A importância da medicina humanizada para a saúde dos brasileiros

Enviada em 30/12/2021

Graças à Reforma Sanitária brasileira, de 1970, a saúde pública pôde ser enfasada. Desde então, são estabelecidos diversos programas governamentais, como o NASF, para melhor prática de saúde. Não obstante, a atividade médica verteu-se em parte do capitalismo comercial, que contribui, neste modo, para que pacientes ao se notarem como clientes usufram de consultas somente quando estritamente necessário, não completando tratamento com veemência.

Inicialmente, a Lei Orgânica da Saúde, nº 8080/90, prevê a disposição de serviços de sáude desde promoção, proteção e recuperação do bem-estar.
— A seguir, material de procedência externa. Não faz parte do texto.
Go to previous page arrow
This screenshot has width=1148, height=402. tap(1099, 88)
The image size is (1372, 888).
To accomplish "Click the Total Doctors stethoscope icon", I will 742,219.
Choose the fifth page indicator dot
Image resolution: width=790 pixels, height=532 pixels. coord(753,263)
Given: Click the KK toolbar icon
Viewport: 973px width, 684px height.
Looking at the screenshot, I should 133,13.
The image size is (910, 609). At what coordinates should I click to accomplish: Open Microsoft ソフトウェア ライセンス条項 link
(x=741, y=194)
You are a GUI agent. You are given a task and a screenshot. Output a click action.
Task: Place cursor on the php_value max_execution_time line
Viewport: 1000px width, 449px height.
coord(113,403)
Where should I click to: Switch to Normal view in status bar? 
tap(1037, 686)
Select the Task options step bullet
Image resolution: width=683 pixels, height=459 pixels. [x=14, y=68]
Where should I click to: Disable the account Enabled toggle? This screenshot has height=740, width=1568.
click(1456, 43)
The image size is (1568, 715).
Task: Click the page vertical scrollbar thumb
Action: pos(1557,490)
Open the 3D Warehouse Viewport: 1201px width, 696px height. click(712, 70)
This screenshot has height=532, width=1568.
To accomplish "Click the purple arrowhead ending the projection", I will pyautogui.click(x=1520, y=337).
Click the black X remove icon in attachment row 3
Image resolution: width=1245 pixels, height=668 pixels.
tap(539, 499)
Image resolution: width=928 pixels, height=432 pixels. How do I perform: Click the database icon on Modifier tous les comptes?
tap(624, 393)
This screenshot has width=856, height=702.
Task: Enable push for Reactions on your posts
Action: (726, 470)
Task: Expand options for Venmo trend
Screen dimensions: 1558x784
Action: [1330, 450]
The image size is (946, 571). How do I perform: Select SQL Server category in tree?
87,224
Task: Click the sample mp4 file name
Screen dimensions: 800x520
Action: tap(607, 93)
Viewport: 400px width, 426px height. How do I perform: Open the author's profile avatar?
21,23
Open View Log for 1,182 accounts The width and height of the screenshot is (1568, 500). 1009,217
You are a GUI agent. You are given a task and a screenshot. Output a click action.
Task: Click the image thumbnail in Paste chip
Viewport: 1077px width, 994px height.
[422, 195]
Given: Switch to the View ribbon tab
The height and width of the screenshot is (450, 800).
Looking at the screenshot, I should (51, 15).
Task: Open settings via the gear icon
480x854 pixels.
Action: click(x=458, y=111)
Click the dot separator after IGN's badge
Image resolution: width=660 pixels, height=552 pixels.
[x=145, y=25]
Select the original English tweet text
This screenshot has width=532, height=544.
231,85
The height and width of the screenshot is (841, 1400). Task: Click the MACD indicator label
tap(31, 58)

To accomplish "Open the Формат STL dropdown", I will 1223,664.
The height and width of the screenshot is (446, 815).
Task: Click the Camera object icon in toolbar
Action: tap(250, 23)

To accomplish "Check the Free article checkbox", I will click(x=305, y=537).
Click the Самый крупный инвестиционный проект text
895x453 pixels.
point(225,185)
Difere-se desse mandamento a rotina de Unidades de Atenção Básica. Nessas, os profissionais obrigam-se a cumprir alta demanda de encontros, sem que haja a compensação do período indicado para melhor adequação da situação do paciente e sua condição. Diante disso, em proporção direta ao grande número de atendimentos, menos se destaca a atuação do especialista.

Condizente ao tratado anterior, a própria sociedade considera os encontros insuficientes para sanar obstáculos que estavam subcompreendidos. Os Princípios Doutrinários do SUS, dados como: Universalidade, Integralidade e Equidade são ditos como supérfluos. De forma que, o paciente não procura atendimento e quando o faz não é recompensado. Ambas as partes tornam-se negativas, no momento em que o indíviduo não se sente confortável ao retornar, a Unidade perde um paciente.

Contemplando a problemática, é insuspeitado a atuação do Governo Federal, em união ao Ministério da Saúde, na proporcionalização de horas destinadas à conversa sobre saúde, no próprio domicílio do cidadão, compreendendo a atuação dos Agentes de Saúde, e a extensão do atendimento, em acordo com ESF´s locais, para solucionar a condição do necessitado e manter relações afeiçoadas com o profissional.